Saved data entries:
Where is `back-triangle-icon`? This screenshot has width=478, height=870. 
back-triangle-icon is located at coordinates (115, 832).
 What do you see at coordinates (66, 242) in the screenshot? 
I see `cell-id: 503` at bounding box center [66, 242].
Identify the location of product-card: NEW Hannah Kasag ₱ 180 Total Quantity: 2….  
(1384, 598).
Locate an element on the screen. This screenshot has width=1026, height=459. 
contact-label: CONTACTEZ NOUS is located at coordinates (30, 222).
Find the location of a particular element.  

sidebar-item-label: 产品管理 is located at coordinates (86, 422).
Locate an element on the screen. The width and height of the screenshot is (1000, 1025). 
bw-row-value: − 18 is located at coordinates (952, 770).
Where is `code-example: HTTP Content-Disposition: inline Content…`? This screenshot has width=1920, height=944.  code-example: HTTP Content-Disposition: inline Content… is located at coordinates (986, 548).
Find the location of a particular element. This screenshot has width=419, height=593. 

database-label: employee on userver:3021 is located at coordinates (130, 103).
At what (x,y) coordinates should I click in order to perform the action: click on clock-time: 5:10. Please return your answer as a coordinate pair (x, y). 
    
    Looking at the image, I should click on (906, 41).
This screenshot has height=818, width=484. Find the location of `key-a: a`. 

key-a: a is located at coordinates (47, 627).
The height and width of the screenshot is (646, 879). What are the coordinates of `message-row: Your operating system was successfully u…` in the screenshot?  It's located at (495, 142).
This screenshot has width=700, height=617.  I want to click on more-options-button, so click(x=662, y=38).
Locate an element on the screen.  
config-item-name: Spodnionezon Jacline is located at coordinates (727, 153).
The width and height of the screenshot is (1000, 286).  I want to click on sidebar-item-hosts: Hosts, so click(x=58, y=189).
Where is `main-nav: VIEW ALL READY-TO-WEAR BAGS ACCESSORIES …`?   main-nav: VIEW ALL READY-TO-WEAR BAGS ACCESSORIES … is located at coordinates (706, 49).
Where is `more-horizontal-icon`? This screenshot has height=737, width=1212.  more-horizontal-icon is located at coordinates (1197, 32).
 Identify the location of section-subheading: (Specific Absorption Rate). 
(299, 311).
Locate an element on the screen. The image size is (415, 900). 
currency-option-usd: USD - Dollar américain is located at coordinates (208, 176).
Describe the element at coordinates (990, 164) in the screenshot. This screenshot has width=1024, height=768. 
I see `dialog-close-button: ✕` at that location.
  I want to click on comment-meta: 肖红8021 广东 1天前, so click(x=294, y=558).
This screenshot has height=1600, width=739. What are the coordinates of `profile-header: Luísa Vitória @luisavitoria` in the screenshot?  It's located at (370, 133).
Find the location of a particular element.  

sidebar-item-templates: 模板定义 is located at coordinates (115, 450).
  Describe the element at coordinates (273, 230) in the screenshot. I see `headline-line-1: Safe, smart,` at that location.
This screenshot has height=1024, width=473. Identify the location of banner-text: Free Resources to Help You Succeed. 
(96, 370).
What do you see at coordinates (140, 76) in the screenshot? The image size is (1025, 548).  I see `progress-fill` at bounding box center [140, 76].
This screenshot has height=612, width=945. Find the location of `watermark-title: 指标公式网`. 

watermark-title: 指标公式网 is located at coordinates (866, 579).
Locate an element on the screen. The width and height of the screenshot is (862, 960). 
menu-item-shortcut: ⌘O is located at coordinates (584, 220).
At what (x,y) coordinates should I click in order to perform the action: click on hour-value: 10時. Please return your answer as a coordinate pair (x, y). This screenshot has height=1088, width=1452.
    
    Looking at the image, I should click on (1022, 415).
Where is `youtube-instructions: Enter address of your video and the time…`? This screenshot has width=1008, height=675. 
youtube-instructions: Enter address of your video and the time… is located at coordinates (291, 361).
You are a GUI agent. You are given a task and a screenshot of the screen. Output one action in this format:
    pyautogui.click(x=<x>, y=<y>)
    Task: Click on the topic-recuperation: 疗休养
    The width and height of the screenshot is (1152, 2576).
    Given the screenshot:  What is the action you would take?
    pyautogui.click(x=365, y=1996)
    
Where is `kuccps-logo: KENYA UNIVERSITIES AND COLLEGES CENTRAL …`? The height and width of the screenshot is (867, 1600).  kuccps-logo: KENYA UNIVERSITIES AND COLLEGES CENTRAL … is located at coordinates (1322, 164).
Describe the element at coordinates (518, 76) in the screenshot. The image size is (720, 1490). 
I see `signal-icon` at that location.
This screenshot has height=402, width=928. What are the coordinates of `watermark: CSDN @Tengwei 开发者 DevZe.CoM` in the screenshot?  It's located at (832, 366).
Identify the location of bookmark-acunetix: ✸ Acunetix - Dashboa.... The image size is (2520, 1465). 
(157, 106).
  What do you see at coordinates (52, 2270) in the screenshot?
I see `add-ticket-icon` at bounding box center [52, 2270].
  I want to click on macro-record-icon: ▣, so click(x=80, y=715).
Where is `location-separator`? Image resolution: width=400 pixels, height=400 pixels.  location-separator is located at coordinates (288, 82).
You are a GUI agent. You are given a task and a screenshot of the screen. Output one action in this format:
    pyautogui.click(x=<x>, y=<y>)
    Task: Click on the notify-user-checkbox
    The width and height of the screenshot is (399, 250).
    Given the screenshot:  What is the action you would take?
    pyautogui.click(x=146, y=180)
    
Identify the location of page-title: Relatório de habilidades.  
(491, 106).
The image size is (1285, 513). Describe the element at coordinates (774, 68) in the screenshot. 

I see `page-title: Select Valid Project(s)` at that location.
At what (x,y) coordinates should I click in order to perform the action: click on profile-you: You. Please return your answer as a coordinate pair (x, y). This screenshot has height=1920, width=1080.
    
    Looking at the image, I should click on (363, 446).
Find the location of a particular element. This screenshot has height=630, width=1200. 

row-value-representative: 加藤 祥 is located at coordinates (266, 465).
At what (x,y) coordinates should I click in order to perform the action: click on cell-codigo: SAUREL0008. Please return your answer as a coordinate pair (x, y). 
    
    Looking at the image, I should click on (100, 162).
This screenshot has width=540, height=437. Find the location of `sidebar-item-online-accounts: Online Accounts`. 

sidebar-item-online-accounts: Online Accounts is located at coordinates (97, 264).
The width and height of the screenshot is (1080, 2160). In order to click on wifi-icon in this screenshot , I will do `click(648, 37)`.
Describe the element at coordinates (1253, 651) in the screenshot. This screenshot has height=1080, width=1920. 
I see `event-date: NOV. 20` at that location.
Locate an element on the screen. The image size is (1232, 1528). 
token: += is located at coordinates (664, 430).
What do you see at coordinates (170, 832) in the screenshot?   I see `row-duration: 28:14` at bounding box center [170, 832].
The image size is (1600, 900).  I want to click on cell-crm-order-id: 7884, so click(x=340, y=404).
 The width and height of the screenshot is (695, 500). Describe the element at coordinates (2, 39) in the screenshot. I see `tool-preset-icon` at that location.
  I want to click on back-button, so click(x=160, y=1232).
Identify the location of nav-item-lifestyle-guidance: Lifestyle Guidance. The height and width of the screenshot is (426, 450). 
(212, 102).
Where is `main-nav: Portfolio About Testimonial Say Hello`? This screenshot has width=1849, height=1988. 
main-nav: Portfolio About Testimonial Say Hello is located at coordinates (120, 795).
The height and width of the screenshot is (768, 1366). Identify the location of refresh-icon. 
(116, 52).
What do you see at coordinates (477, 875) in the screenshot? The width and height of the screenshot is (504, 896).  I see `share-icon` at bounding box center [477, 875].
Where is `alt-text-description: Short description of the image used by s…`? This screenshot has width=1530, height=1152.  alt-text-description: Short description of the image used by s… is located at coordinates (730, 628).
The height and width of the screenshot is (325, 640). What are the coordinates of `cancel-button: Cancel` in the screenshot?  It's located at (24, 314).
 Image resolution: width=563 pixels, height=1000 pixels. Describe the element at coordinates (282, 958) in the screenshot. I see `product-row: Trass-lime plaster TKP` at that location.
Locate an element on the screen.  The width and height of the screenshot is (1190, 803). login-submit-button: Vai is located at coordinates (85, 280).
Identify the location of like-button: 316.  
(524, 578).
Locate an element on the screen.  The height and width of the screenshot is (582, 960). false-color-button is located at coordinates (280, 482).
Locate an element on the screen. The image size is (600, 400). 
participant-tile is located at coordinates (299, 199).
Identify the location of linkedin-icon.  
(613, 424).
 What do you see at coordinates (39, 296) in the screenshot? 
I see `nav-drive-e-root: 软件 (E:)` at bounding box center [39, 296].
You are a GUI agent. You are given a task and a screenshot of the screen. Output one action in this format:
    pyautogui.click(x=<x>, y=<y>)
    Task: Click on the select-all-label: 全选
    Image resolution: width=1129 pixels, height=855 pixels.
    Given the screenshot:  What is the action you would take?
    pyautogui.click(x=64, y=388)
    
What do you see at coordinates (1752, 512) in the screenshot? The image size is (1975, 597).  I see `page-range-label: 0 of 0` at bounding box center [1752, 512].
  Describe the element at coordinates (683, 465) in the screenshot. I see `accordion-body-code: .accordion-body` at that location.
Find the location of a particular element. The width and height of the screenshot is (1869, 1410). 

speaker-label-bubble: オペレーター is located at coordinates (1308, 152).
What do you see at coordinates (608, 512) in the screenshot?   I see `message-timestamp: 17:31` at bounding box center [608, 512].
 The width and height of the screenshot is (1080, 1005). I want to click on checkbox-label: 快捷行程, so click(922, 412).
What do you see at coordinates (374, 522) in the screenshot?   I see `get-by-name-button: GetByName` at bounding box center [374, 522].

■ WHAT YOU NEED TO DO ■
Copy the lines from the one containing "has width=419, height=593." through the one containing "database-label: employee on", including both of those lines.

■ ANSWER SECTION ■
Find the location of a particular element. This screenshot has width=419, height=593. 

database-label: employee on userver:3021 is located at coordinates (130, 103).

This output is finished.